_TASK TO COMPLETE_
Rescale the data below by repeating every line, requests included, with each coordinate in the answers multiplied by 1.8 and rounded to a whole number, halves rounded up. Leave the pictures out of your answer.

━━━

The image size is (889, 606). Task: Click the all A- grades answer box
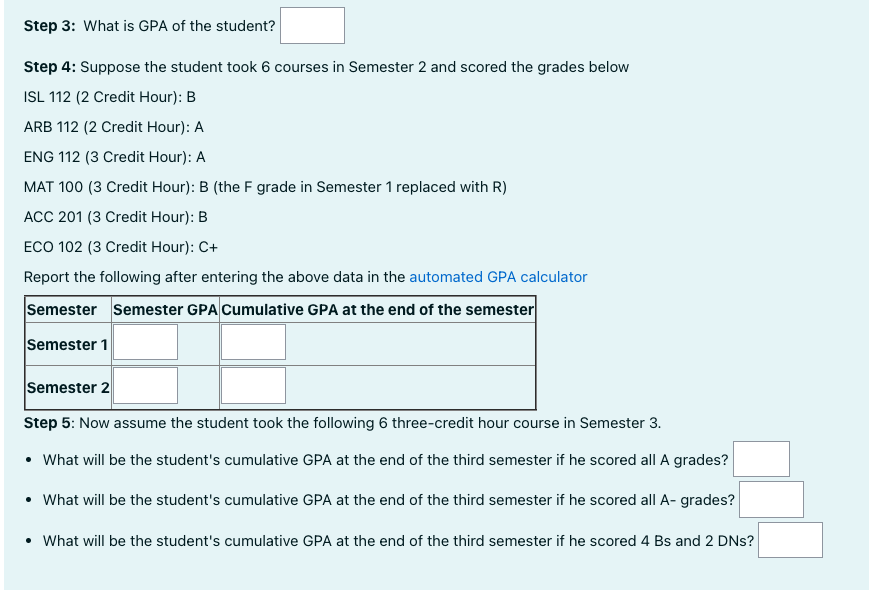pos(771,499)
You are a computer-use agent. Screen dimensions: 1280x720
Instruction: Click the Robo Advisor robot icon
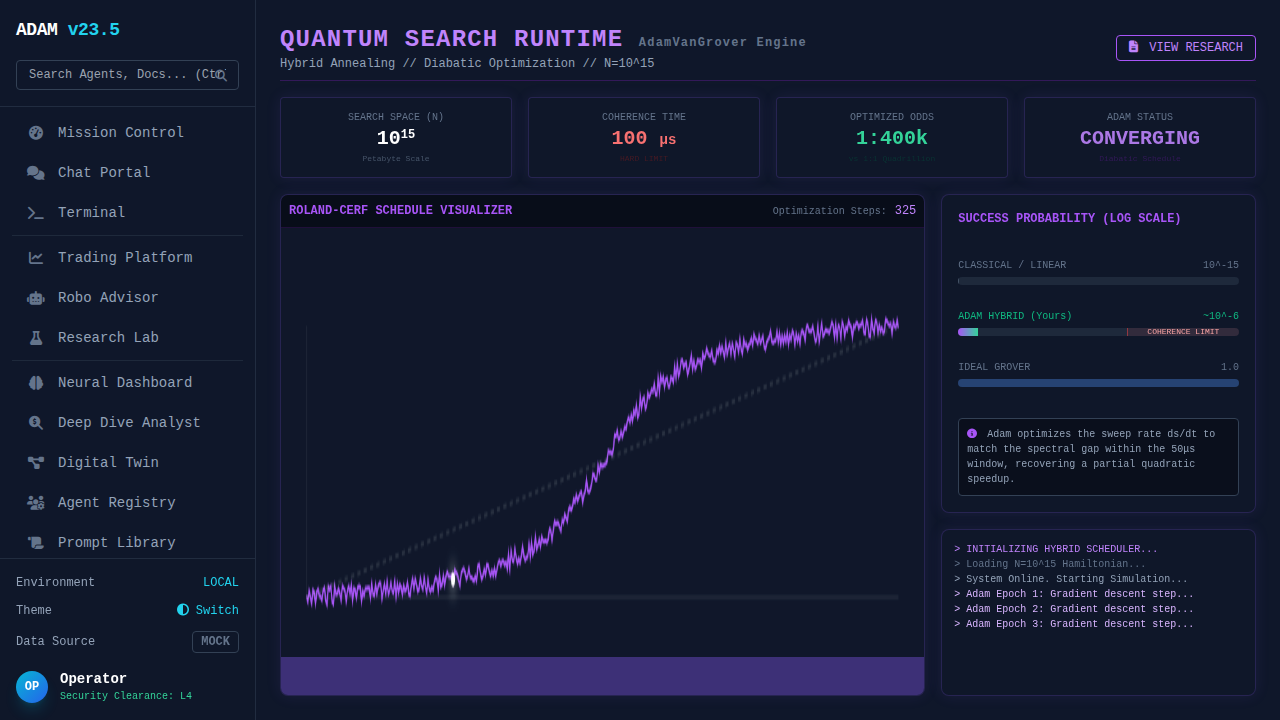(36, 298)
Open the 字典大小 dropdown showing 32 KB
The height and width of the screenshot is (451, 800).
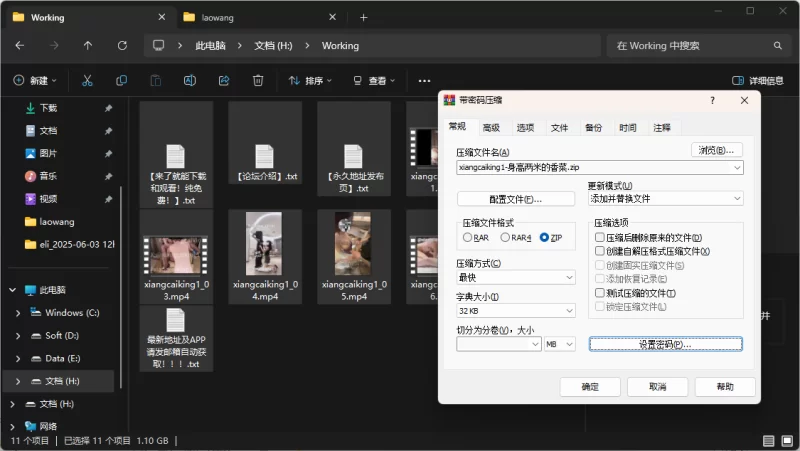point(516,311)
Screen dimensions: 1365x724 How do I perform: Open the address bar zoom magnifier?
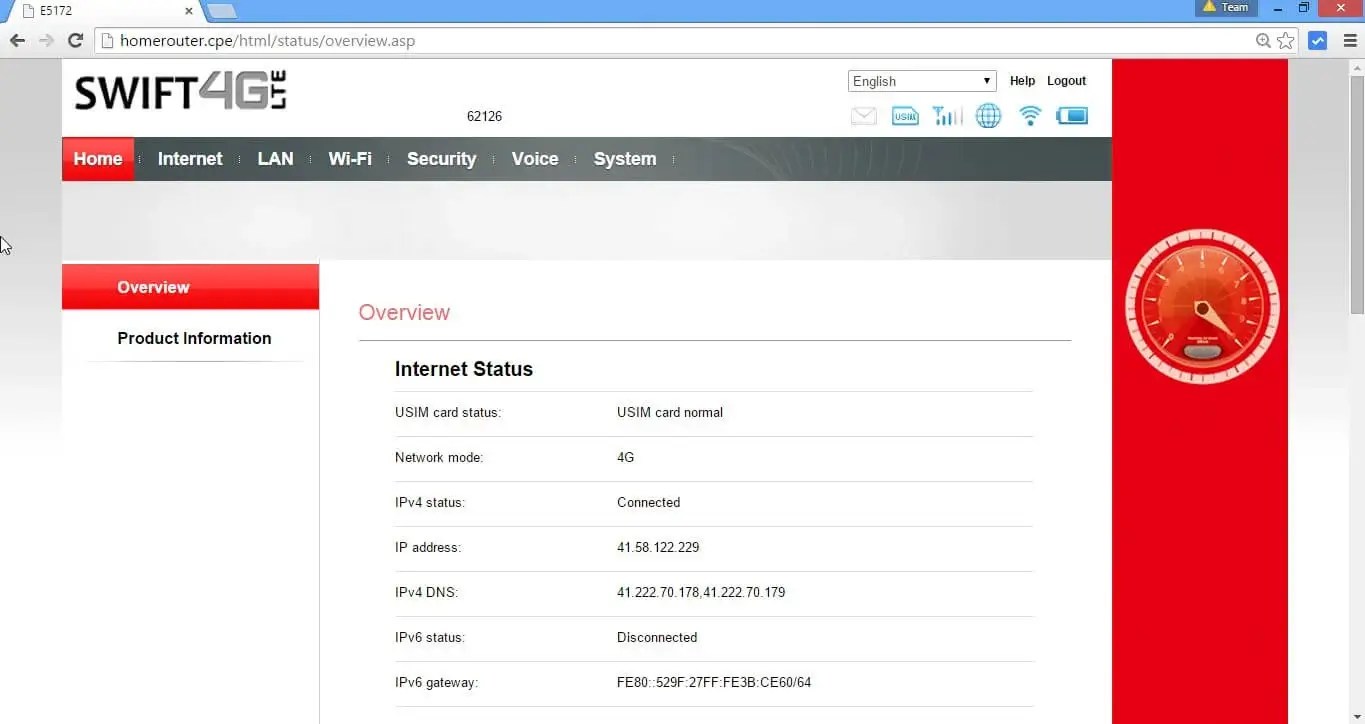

━━━

_EXERCISE SOLUTION_
The image size is (889, 606). Task: Click the all A- grades answer box
pos(1388,898)
You are a computer-use agent. Screen dimensions: 1280x720
Instruction: Click the Robo Advisor robot icon
(65, 536)
Open the 字典大小 dropdown showing 32 KB
The height and width of the screenshot is (451, 800).
point(929,560)
Screen dimensions: 1365x724 How do I perform: Open the address bar zoom magnifier?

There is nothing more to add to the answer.